Saved entries -
• • • • •

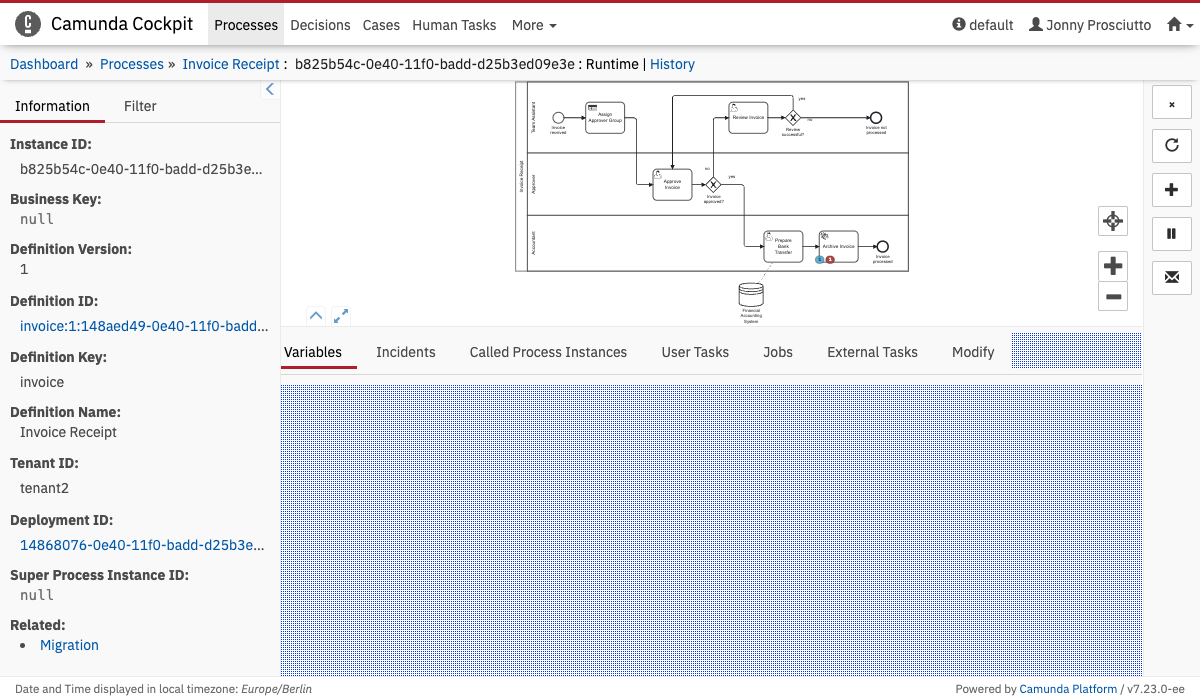Click the envelope message icon button
This screenshot has height=700, width=1200.
click(x=1171, y=277)
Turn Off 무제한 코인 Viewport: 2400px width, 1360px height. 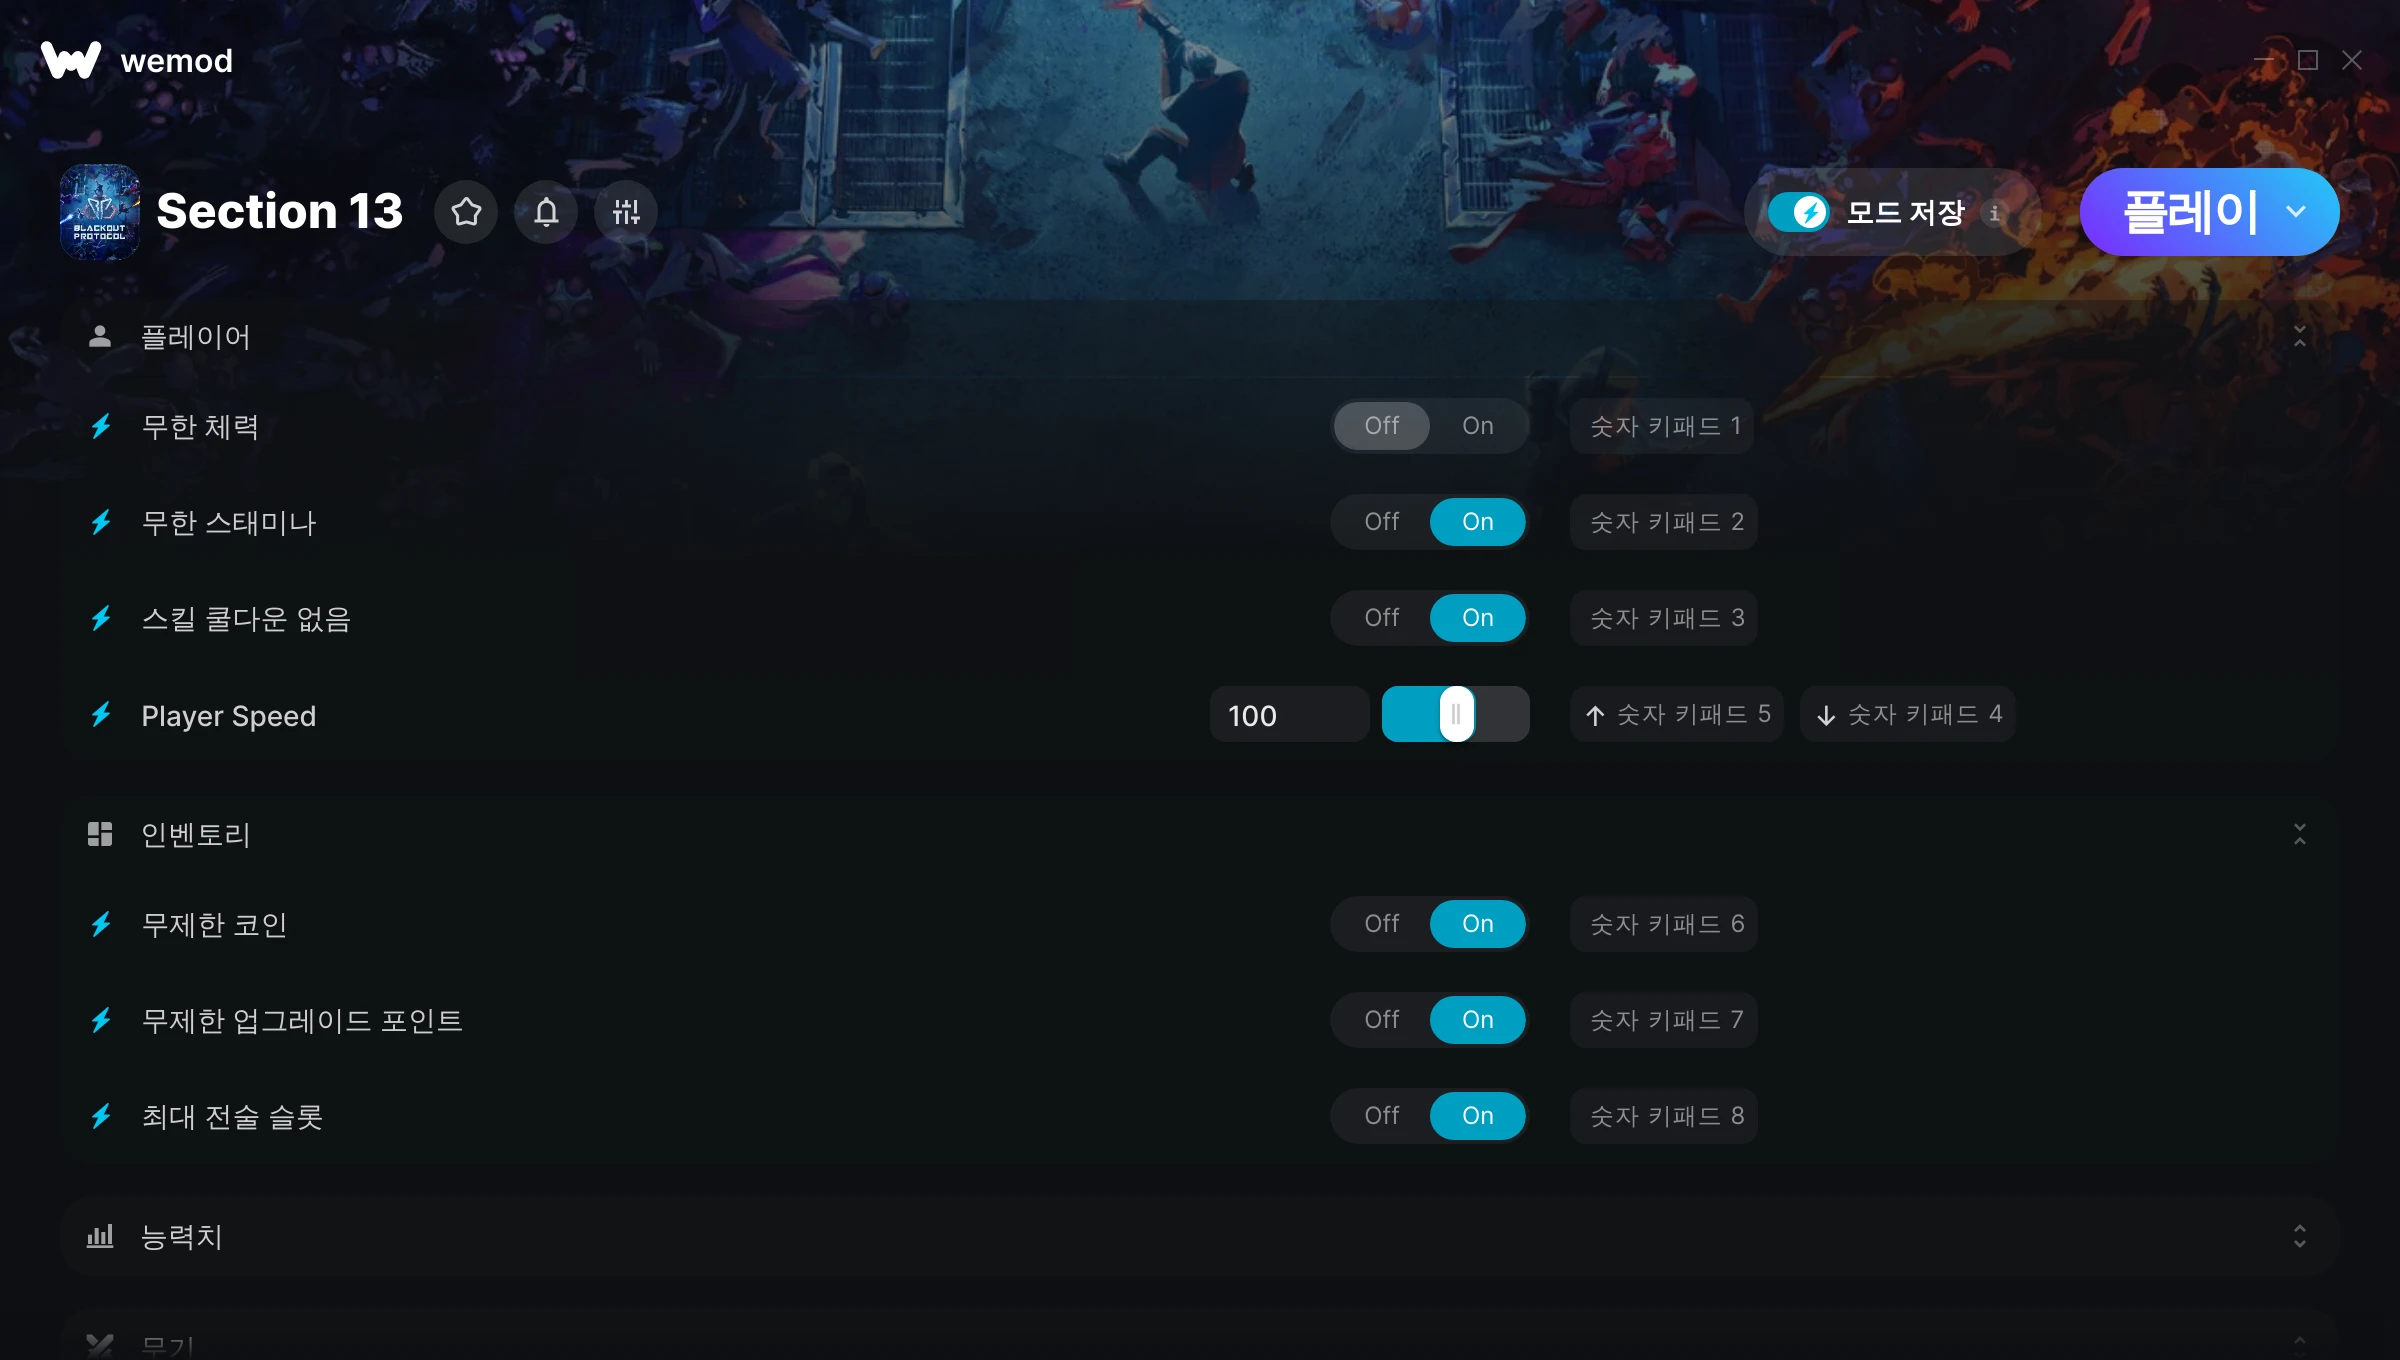pyautogui.click(x=1382, y=924)
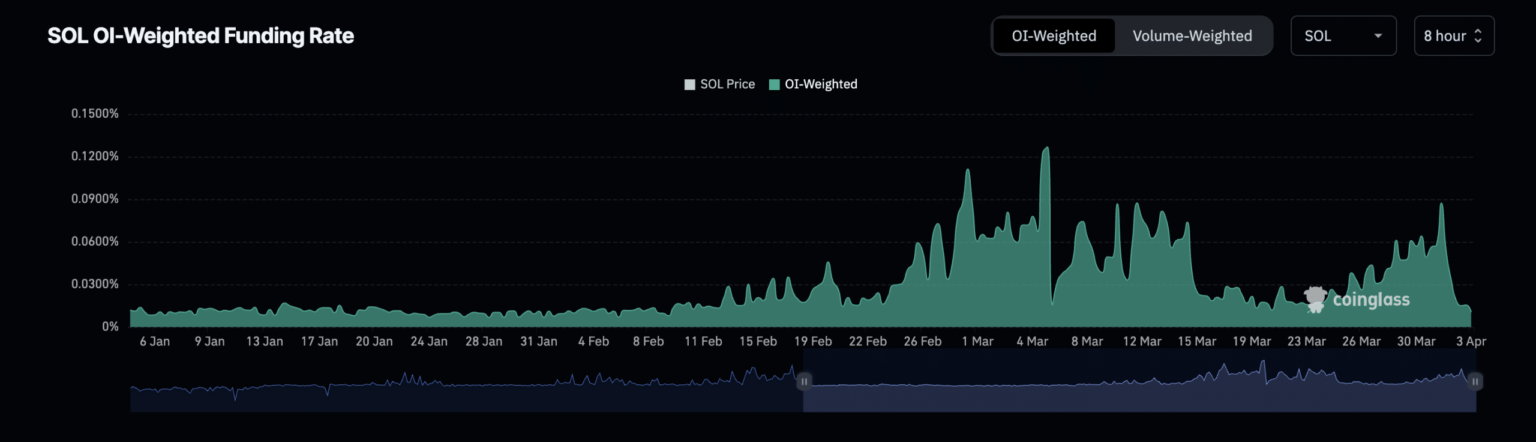Click the late-March peak before 3 Apr
The image size is (1536, 442).
(1441, 205)
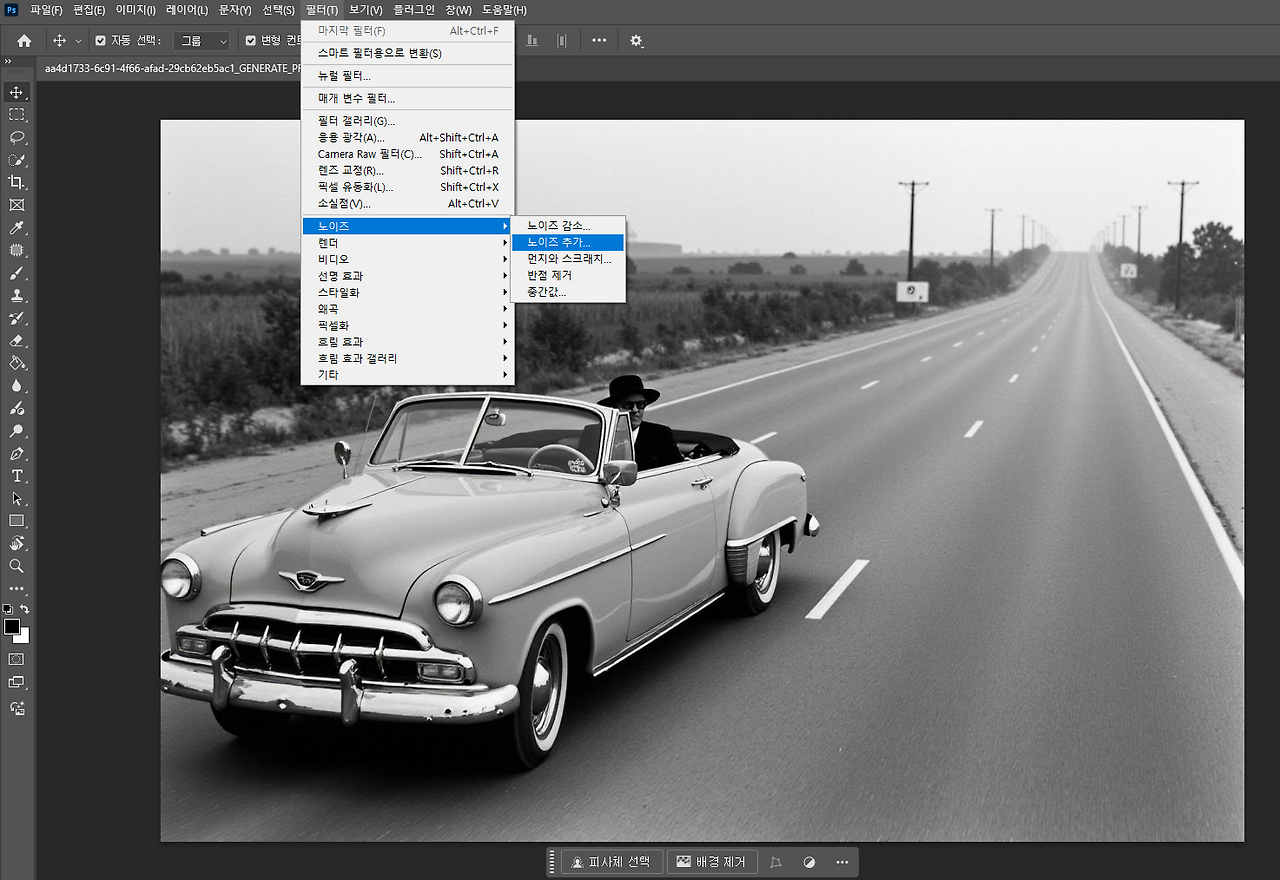This screenshot has width=1280, height=880.
Task: Click the 배경 제거 button
Action: [711, 862]
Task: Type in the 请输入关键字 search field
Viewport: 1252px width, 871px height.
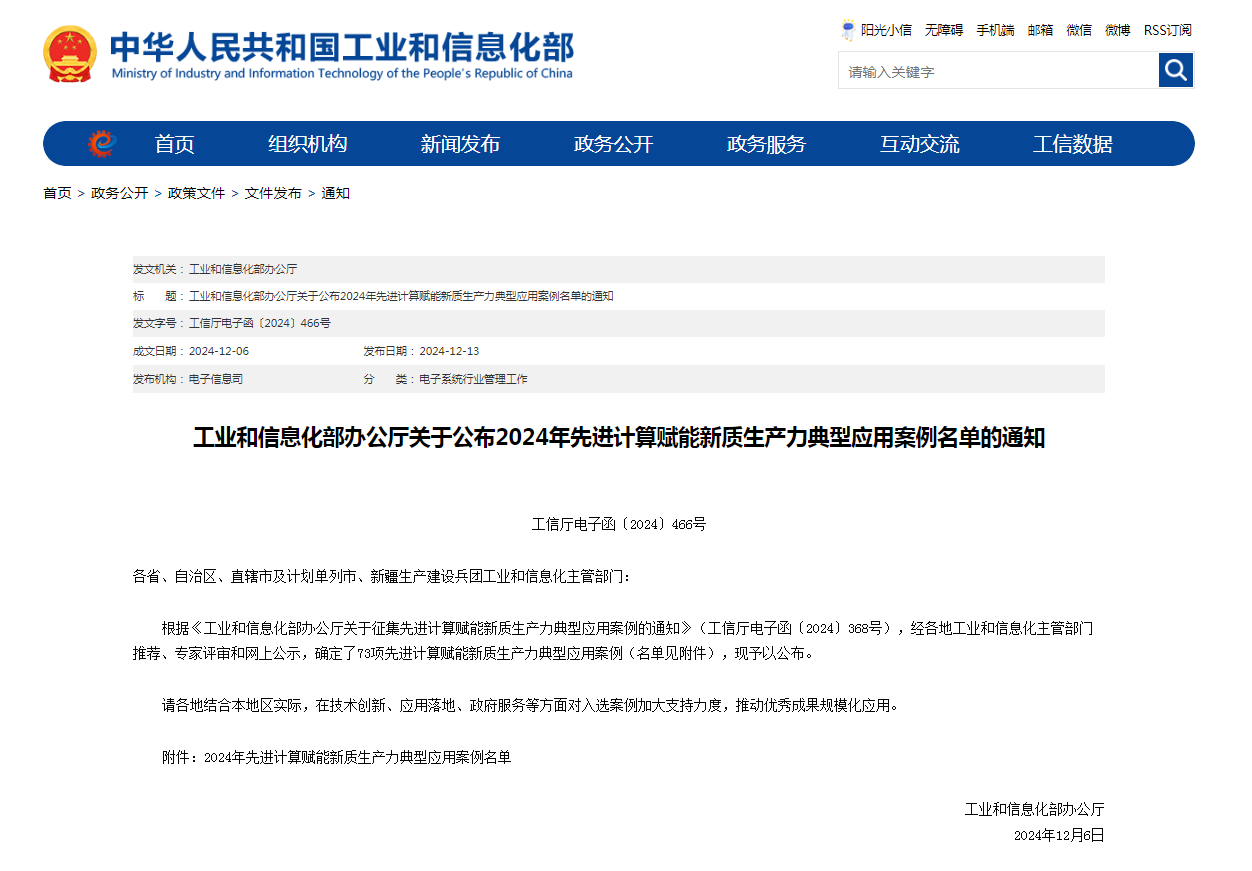Action: click(998, 71)
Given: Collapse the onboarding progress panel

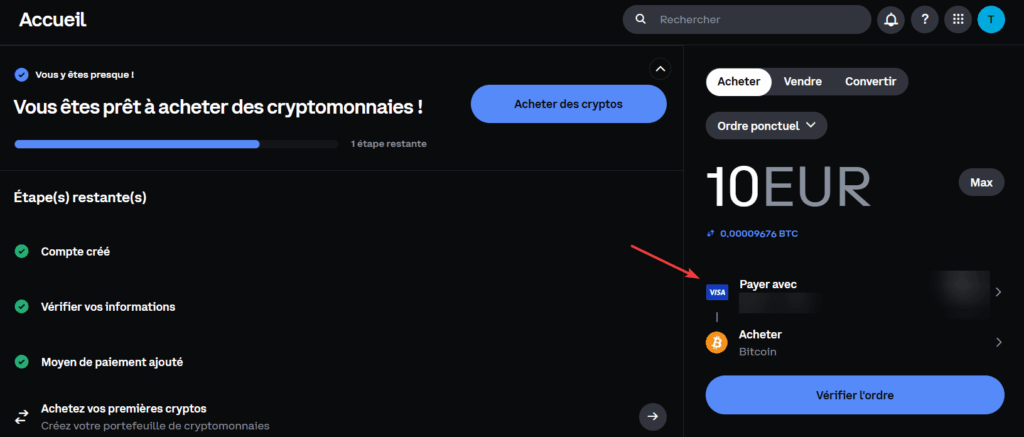Looking at the screenshot, I should (660, 69).
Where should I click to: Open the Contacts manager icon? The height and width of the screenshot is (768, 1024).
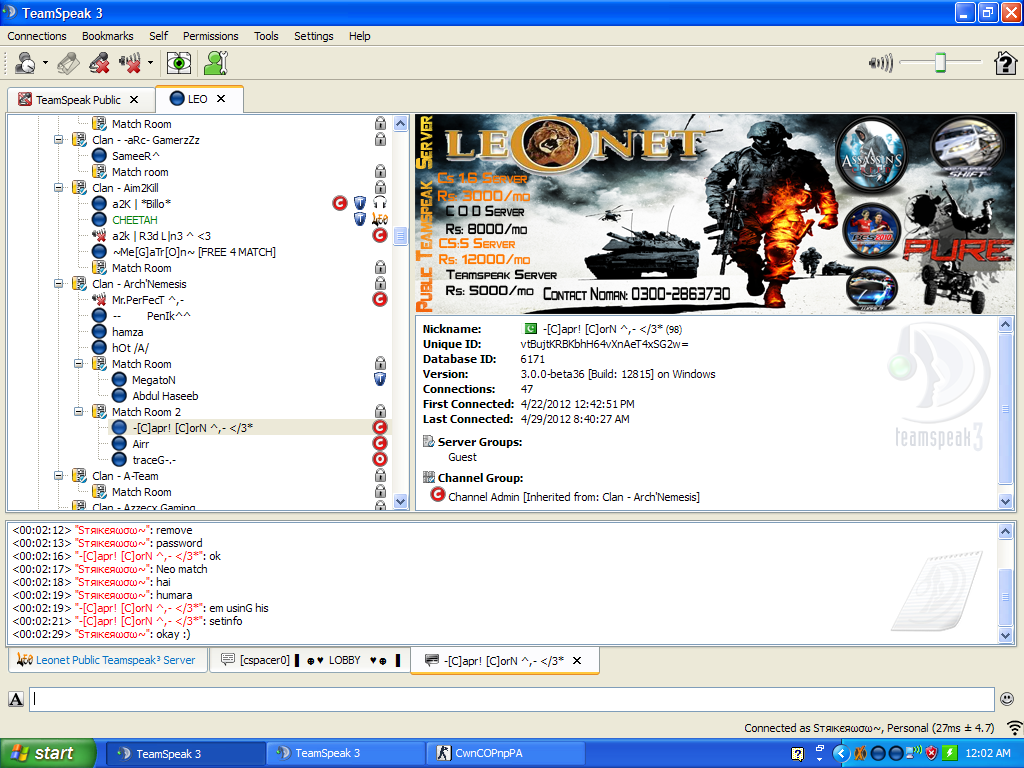(216, 63)
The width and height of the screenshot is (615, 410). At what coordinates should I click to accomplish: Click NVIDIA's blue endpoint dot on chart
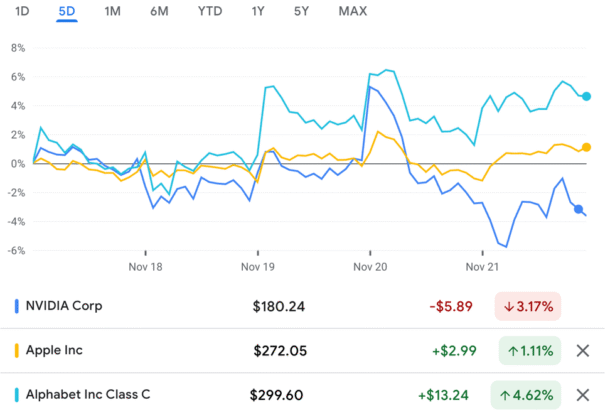click(580, 209)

• • • • •

What to work on - Say again, word for word, every line from the one with "Viewport: 1252px width, 871px height." through the last line of the data above, minus the pictures.

Response -
Viewport: 1252px width, 871px height.
Action: click(998, 71)
Given: Collapse the onboarding progress panel

Looking at the screenshot, I should (660, 69).
Where should I click to: Open the Contacts manager icon? The height and width of the screenshot is (768, 1024).
(216, 63)
The width and height of the screenshot is (615, 410). At what coordinates should I click to accomplish: Click NVIDIA's blue endpoint dot on chart
click(580, 209)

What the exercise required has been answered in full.